Frank keeps massaging his gun, and something about the motion—gentle, almost, like he’s willing it to life—makes me feel sick. “No tip-off, exactly.” He sweeps his hair off his face, revealing a splotchy red forehead, shiny with sweat. It’s much hotter here than it was in the other wards. The air must get trapped in these walls, rotting and festering like everything else in this place. “It figures he must have known something about the escape. He was in charge of cell inspections. And the tunnel didn’t just sprout up overnight.”

“The escape?” The words fly out of my mouth before I can help it. My heart starts jolting painfully in my chest. Nobody has ever escaped the Crypts, not ever.

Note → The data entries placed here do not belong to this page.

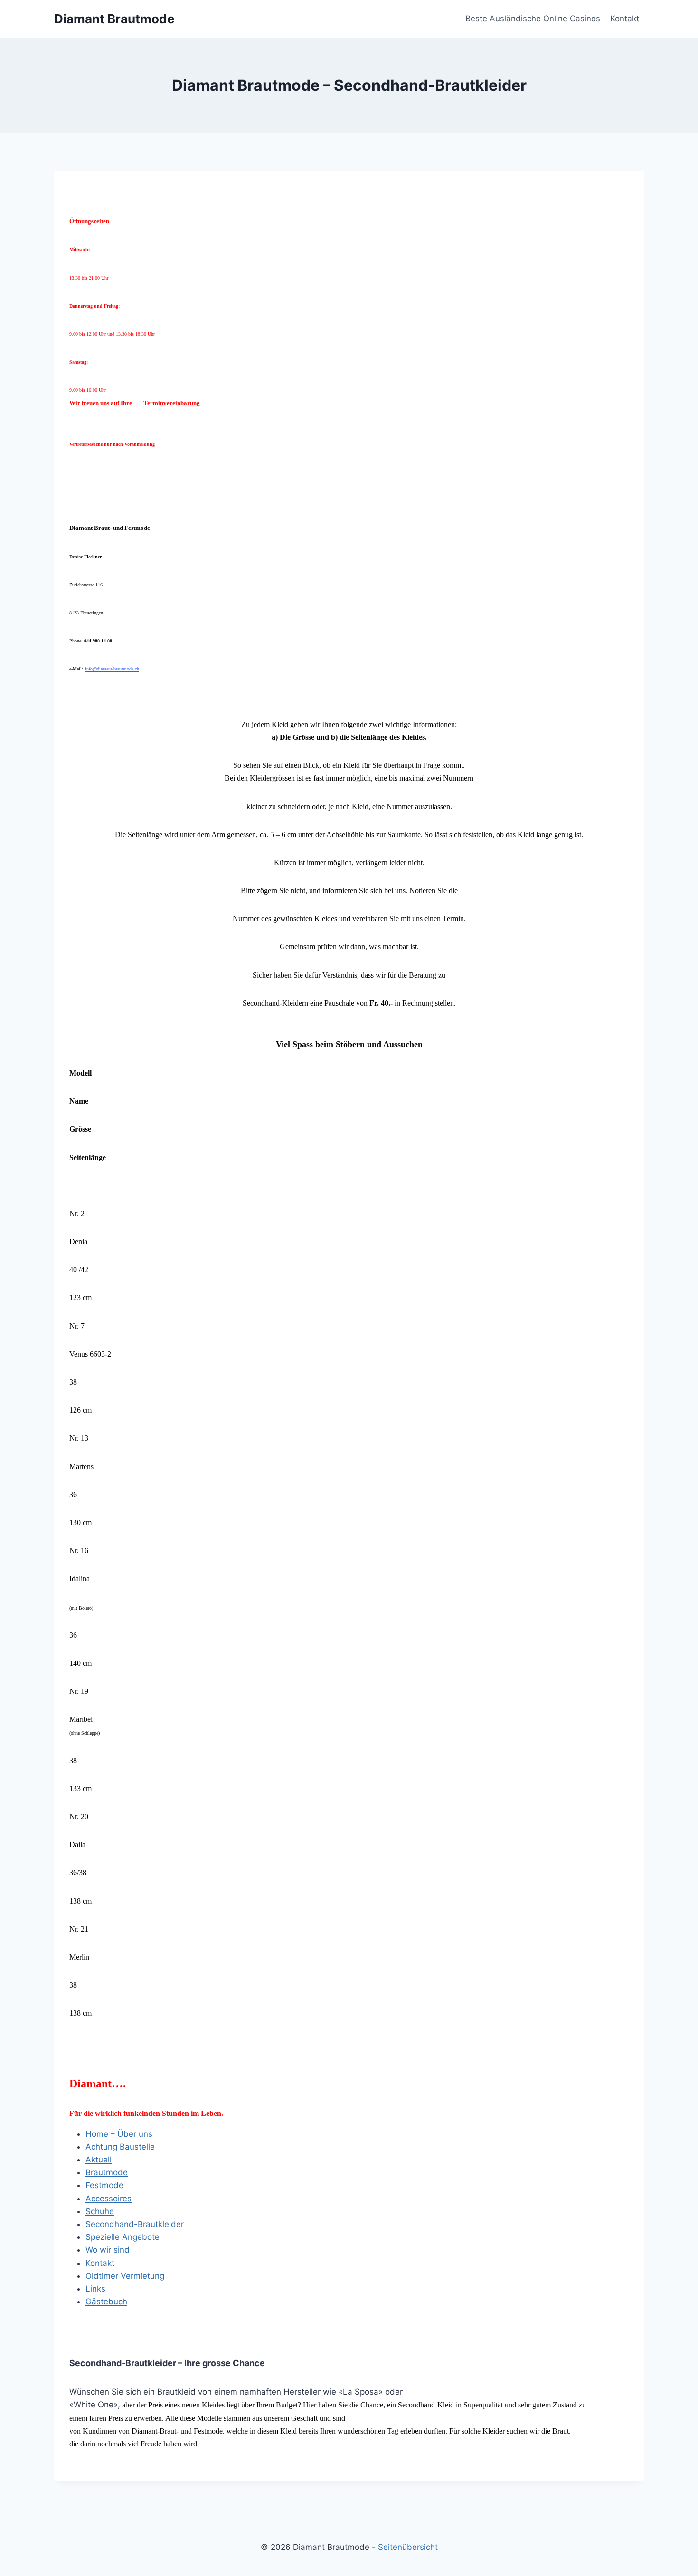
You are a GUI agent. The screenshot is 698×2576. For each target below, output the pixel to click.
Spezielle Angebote (122, 2237)
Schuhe (99, 2211)
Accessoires (108, 2198)
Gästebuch (106, 2301)
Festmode (104, 2185)
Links (95, 2288)
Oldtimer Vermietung (124, 2276)
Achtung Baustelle (120, 2146)
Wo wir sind (107, 2250)
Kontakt (624, 18)
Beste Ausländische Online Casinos (532, 18)
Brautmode (106, 2172)
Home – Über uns (118, 2134)
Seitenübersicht (408, 2547)
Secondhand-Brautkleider (134, 2224)
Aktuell (98, 2159)
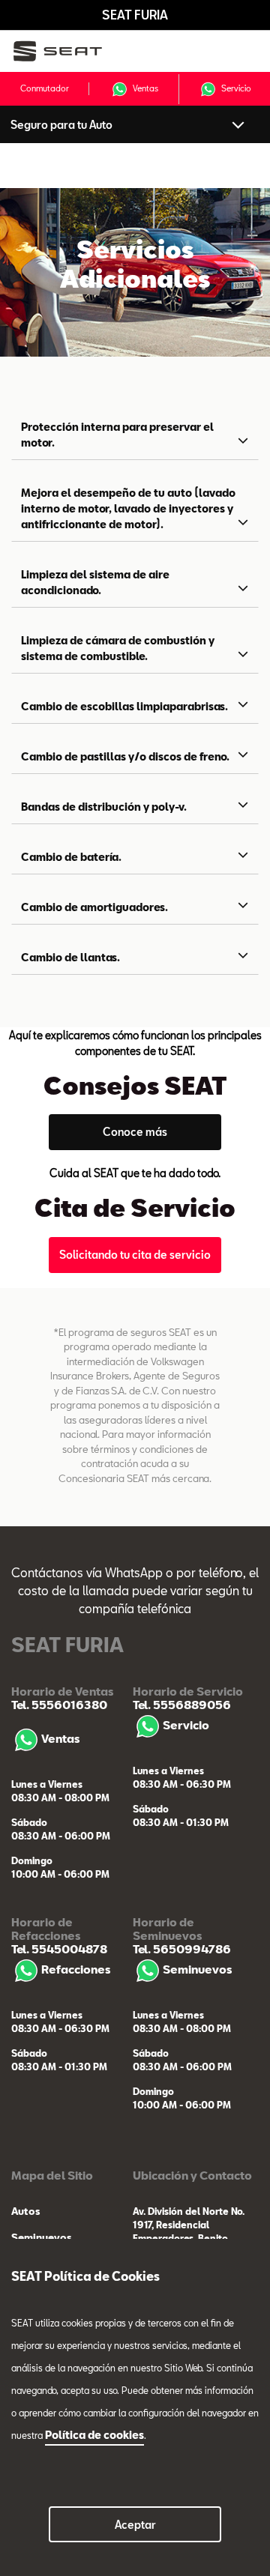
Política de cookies (94, 2434)
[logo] (68, 51)
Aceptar (135, 2524)
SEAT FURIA (135, 14)
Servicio (236, 87)
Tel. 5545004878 (59, 1949)
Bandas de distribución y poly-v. (104, 806)
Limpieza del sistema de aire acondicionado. (95, 582)
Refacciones (75, 1969)
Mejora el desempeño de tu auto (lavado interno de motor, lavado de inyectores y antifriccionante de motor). (128, 508)
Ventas (145, 87)
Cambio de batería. (71, 856)
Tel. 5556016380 (59, 1704)
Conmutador (44, 88)
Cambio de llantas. (70, 957)
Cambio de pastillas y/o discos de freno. (125, 756)
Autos (25, 2211)
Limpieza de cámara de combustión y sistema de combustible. (117, 648)
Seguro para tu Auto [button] (61, 124)
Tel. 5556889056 (182, 1704)
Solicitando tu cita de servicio (135, 1254)
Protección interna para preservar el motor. (117, 434)
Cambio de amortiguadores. (94, 907)
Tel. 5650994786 (182, 1949)
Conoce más (135, 1131)
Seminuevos (197, 1969)
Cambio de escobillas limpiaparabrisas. (124, 706)
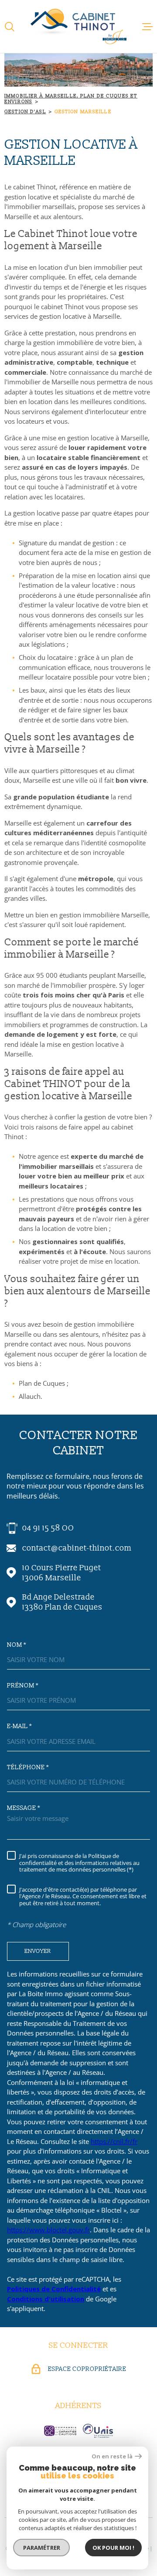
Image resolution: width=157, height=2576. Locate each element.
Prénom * (22, 1686)
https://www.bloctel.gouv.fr (48, 2229)
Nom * (16, 1645)
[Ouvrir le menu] (147, 26)
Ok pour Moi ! (113, 2548)
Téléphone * (28, 1767)
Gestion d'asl (25, 112)
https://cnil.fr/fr (114, 2141)
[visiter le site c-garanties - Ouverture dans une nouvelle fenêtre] (60, 2431)
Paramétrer (41, 2548)
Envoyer (37, 1950)
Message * (23, 1808)
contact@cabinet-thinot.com (77, 1548)
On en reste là (112, 2456)
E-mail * (19, 1726)
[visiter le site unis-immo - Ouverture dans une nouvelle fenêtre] (98, 2431)
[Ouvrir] (9, 26)
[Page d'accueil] (78, 26)
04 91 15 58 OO (48, 1528)
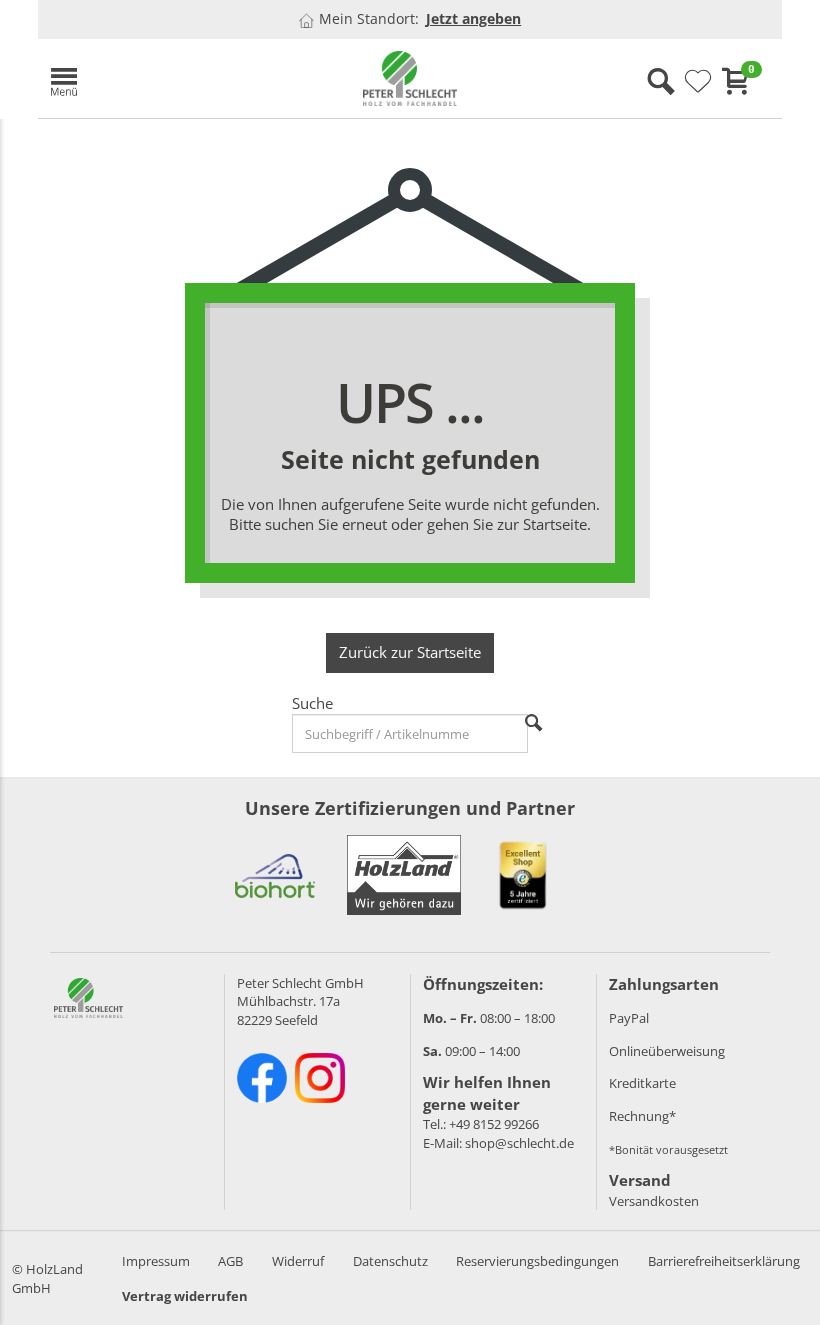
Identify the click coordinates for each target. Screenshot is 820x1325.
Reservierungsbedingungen (537, 1261)
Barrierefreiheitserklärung (724, 1261)
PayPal (629, 1018)
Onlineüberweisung (667, 1051)
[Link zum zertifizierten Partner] (275, 875)
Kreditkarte (642, 1083)
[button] (158, 78)
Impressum (156, 1261)
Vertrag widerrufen (185, 1296)
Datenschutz (390, 1261)
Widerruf (298, 1261)
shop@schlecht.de (519, 1143)
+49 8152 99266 (494, 1124)
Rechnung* (642, 1116)
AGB (230, 1261)
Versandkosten (654, 1201)
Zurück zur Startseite (410, 652)
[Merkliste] (698, 82)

For a moment Frank’s hand pauses on the gun, his fingers once again performing a dance on the trigger. “Sure,” he says, keeping his eyes on Alex, as though I’m not even there. “You must have heard about it.”

Alex shrugs. “A little of this, a little of that. Nothing confirmed.”

Frank laughs. It’s a terrible sound. It reminds me of the time I saw two seagulls fighting in midair over a scrap of food, screeching as they tumbled toward the ocean. “Oh, it’s confirmed,” he says. “Happened back in February. We got the alarm from Thomas, as a matter of fact. ’Course if he was in on it, she might have had a lead time of six, seven hours.”